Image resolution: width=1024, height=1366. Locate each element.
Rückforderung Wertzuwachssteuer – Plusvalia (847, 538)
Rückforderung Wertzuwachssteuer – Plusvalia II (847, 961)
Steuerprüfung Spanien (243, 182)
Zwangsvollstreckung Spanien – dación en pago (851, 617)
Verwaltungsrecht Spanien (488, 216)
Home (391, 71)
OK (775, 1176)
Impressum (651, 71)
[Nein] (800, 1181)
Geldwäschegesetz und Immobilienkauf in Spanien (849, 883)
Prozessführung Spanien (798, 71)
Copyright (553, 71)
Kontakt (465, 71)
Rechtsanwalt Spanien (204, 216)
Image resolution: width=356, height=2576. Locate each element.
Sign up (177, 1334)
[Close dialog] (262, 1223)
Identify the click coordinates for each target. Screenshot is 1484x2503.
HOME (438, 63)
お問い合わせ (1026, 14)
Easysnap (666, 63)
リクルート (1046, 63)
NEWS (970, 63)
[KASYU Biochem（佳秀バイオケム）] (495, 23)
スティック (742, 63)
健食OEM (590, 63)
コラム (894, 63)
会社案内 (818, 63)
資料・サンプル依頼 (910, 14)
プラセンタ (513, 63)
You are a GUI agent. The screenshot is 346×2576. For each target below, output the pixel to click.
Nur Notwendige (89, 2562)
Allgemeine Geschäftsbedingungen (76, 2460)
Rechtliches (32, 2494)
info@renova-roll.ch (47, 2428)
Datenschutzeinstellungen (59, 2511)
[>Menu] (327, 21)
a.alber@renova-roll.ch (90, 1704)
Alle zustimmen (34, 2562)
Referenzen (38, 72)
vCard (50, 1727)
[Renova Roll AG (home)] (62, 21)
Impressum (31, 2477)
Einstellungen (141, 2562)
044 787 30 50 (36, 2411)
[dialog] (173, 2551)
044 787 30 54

____

Only the lines from the one containing "vCard (50, 1727)" through the end of the records above belong in the output, each exactly as it stands, both ends included.

→ Expected output:
vCard (50, 1727)
[Renova Roll AG (home)] (62, 21)
Impressum (31, 2477)
Einstellungen (141, 2562)
044 787 30 50 (36, 2411)
[dialog] (173, 2551)
044 787 30 54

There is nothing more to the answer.